Tuesday, March 6, 2018

PSA, So What?

The PSA test is not liked by many. Why? Because it often finds indolent cancers. Thus many entities want to ban its use. Is that a good idea? Not really but here is the latest.

From Cancer Research UK they note:

The potential for blood tests that detect cancer is huge. But what if a test is, in some ways, too good? What if it finds cancers that if left undetected wouldn’t cause a person any harm? And what if it’s not possible to know for certain which cancers need to be treated, or who could avoid a life-altering diagnosis and potential long-term treatment side effects? This is the situation right now with prostate cancer. There’s no UK screening programme for prostate cancer. That’s because the blood test that would be used – called the PSA (or prostate specific antigen) test – isn’t reliable enough.
Men over the age of 50 with no symptoms of prostate cancer can still ask for the test in the UK. But its use is hotly debated around the world. Now, a new Cancer Research UK-funded study, from scientists at the Universities of Bristol and Oxford, sheds more light on how unreliable the test is. And it confirms that for men without symptoms, the PSA test doesn’t save lives.

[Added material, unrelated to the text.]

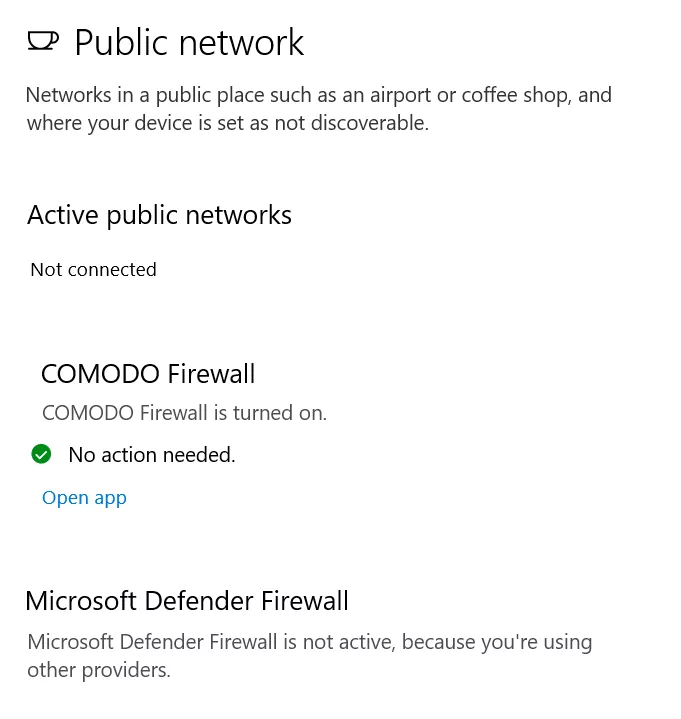Click the word 'Open' in the link
Image resolution: width=681 pixels, height=719 pixels.
65,498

 Now from the referrd to JAMA paper it notes:

In the intervention group, men aged 50 to 69 years received a single invitation to a nurse-led clinic appointment. At the appointment, men were provided with information about PSA testing. After giving consent, men were offered the PSA test. Men with PSA levels of 3.0 ng/mL or greater were offered a standardized 10-core transrectal ultrasound–guided biopsy. Those diagnosed with clinically localized prostate cancer and who met the eligibility criteria were recruited to participate in the ProtecT trial to receive treatment. The ProtecT trial compared radical prostatectomy, radical conformal radiotherapy with neoadjuvant androgen deprivation therapy, and active monitoring.5 In contrast, the control practices provided standard National Health Service management, and information about PSA testing was provided only to men who requested it. 

This procedure is akin to taking a single sample of blood pressure and assuming it is the same for ever! The fundamental approach to any patient is to see if anything changes over time. That was to have been the core of any electronic health record, never achieved however. A good physician looks for change, in a mole, in blood pressure, in weight, in vision, and yes in PSA!

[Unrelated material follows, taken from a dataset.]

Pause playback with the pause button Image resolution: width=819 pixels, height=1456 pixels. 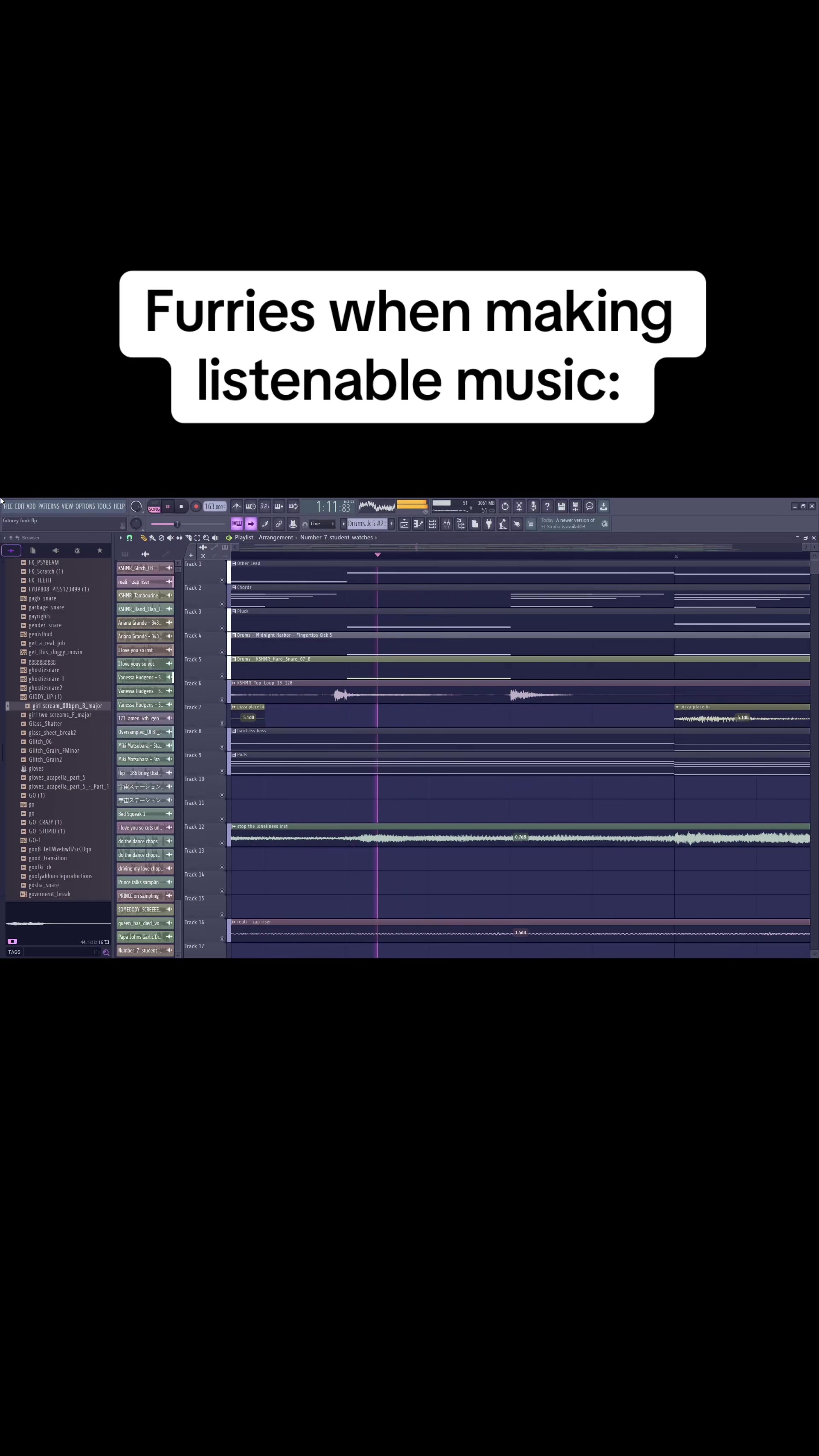pyautogui.click(x=167, y=507)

The JAMA article concludes:

Among practices randomized to a single PSA screening intervention vs standard practice without screening, there was no significant difference in prostate cancer mortality after a median follow-up of 10 years but the detection of low-risk prostate cancer cases increased. Although longer-term follow-up is under way, the findings do not support single PSA testing for population-based screening.

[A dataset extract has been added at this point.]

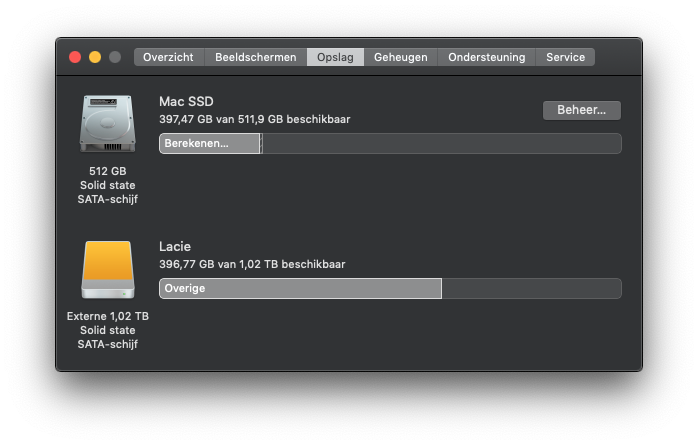Click the 397,47 GB available text
This screenshot has height=445, width=698.
pos(254,119)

 First a single measurement of anything is near useless! Second, PSA works only if measured over time and such measures as velocity and percent free are also measured. Thirdly, a ten core biopsy not guided by MRI is "shingling the roof in the fog". One has no idea what they are biopsying! No wonder there was no change in mortality.

In my opinion based upon a multiplicity of prior analyses and clinical studies, this result proves that a single PSA test is useless. That is all.